I'd like to object to closing this.
Having WordPress make up a fake address to send from, and then documenting
that it doesn't work some of the time, is not a reasonable resolution to
this problem.
Other scripts don't work this way. They either ask the user for a working
address that the script is allowed to send from, or they just use the
default setting without specifying any address, like WordPress originally
did.
I run the mail system for a Web hosting company, and I can report that
many extremely popular scripts send automated mail with no particular
address set, allowing the system to fill in a valid address. The authors
of those scripts expect it to work properly on properly configured
servers, and it does; our mail logs show over 50,000 successful outgoing
messages per day like this.
Because of that, I find it hard to believe that the original FastHosts
problem (where they were blocking mail from scripts that didn't set a
specific address) is widespread. The original bug here was not a WordPress
problem, but rather a spam filtering bug at FastHosts that would prevent
mail from being sent from many scripts. Heck, that system would prevent 3
of the 4 documentation examples for PHP's mail() function from working.

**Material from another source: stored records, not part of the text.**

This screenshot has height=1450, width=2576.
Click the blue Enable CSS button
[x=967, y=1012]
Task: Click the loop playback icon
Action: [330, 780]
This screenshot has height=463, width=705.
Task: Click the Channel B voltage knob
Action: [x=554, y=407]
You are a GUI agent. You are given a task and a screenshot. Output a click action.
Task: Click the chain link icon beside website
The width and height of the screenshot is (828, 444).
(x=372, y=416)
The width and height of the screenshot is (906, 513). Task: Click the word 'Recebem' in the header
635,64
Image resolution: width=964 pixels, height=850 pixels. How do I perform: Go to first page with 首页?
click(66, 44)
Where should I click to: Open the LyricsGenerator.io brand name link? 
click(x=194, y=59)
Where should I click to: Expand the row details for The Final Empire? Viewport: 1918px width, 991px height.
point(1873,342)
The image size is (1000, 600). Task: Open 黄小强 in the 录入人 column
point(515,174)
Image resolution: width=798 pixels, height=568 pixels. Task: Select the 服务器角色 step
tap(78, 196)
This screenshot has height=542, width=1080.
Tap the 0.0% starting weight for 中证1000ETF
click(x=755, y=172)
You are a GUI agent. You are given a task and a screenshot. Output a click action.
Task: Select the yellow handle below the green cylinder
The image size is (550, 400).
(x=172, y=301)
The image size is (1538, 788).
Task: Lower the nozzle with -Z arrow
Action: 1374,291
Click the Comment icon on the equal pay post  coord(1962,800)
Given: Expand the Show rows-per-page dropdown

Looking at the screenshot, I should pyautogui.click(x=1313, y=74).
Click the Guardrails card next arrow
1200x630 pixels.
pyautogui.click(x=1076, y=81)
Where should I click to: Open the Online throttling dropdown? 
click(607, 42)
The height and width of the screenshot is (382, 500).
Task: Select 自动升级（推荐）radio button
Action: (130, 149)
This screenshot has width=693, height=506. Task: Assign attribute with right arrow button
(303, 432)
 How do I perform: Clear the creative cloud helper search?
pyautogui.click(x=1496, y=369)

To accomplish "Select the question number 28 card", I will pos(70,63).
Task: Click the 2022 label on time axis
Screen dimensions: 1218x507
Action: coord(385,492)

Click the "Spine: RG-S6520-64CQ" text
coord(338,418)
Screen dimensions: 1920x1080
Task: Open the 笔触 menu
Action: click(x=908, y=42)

If the default address set on a server for script sending isn't allowed to
send mail, that's a serious misconfiguration on the part of the hosting
company, not something that WordPress should try to "fix" by making up a
(probably nonexistent) address to send from.
The right solution is either to either ask the user for a working address
that the script is allowed to send from, or to revert the original change
so that WordPress uses the default address.